At the owner meetings last week, the owners voted overwhelmingly in favor of the salary cap penalties levied against the Washington Redskins and Dallas Cowboys for front-loading contracts in 2010--the uncapped season. The final tally was 29-2-1, meaning that Dallas will have to wear the $10 million cap hit over the next two years. For the ‘Skins, that figure is $36 million.
Some have wondered, and rightfully so, if the Cowboys and Redskins are being punished for exceeding the imaginary salary cap in 2010, shouldn’t the teams that didn’t meet the imaginary salary floor--of which there were up to seven--be punished as well?
Well Goodell, in pure Goodellian fashion, isn’t getting into specifics.
“Did any teams gain a competitive advantage?” Goodell asked, per the Dallas Morning News. “That was the focus that the NFLPA and we had going forward; that's why we reached an agreement.

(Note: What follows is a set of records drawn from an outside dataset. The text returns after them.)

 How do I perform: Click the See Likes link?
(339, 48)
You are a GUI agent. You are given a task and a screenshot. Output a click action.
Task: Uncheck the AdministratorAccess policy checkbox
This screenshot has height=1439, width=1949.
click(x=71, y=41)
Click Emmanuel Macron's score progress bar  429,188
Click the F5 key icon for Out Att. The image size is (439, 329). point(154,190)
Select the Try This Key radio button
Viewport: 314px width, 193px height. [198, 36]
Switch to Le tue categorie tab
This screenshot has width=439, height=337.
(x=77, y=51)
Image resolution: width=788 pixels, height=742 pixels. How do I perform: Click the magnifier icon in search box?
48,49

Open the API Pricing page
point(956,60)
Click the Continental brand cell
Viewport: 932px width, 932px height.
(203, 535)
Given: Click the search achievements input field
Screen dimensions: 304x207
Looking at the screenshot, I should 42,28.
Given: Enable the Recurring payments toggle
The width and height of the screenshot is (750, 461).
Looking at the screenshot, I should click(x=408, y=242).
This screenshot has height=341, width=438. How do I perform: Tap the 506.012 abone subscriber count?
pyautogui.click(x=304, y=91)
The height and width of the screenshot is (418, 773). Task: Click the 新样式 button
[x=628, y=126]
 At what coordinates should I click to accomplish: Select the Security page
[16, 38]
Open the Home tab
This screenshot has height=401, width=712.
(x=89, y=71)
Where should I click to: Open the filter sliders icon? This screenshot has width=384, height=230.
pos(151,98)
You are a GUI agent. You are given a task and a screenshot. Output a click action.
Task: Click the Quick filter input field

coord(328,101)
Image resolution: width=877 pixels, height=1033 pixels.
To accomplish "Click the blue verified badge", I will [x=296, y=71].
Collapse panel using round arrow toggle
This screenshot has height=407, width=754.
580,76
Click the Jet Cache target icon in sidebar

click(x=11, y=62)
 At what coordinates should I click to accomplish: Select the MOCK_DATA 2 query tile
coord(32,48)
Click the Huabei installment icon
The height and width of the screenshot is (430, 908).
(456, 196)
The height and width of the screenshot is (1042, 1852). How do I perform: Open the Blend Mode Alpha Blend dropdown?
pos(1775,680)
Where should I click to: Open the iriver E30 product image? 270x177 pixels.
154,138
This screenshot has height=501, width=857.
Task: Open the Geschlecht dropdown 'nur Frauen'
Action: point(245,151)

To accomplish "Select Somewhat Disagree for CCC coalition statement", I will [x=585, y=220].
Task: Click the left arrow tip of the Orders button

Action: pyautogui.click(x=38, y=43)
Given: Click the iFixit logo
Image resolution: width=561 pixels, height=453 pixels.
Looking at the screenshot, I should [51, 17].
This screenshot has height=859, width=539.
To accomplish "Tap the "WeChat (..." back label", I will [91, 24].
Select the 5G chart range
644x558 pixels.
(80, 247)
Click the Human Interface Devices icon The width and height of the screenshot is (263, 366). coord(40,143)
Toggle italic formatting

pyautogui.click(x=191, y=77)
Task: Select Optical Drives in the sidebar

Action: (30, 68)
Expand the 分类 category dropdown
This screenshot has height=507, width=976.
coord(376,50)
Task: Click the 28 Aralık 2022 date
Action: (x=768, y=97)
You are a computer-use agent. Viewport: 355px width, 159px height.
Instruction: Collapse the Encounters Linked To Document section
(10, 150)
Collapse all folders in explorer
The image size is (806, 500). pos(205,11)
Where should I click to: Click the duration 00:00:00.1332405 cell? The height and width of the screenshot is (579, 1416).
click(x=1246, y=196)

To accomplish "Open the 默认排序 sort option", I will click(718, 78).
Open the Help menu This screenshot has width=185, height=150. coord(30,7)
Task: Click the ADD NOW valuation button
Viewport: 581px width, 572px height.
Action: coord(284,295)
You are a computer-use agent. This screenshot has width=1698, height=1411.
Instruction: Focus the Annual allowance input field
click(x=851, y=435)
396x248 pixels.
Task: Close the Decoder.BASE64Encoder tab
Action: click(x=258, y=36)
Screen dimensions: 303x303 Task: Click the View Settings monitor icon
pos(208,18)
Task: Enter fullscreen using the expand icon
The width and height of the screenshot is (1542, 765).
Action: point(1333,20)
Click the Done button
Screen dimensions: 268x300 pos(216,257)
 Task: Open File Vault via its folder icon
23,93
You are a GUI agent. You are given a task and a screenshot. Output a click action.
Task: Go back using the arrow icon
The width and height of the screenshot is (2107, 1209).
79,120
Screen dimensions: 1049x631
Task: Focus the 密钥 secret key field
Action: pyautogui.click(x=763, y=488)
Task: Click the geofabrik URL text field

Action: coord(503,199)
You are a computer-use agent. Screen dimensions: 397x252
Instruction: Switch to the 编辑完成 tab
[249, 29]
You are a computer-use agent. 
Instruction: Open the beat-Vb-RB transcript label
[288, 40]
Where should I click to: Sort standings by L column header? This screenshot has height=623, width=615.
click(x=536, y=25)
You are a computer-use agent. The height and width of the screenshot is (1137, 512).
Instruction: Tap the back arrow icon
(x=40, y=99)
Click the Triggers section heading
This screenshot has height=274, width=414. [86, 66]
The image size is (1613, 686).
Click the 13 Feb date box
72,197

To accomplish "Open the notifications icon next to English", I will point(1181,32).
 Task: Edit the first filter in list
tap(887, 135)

We wanted to make sure coming out of this agreement that no one had a long-term competitive advantage.”
Of course, it’s a little curious that Goodell’s chief worry here seems to be competitive balance, while we’d imagine that teams underspending during the uncapped season did as much if not more to damage competitive balance than the teams that overspent. But, hey, it’s Roger Goodell’s NFL. We’re all just living in it, and at times, scratching our heads at what seems incredibly specious logic.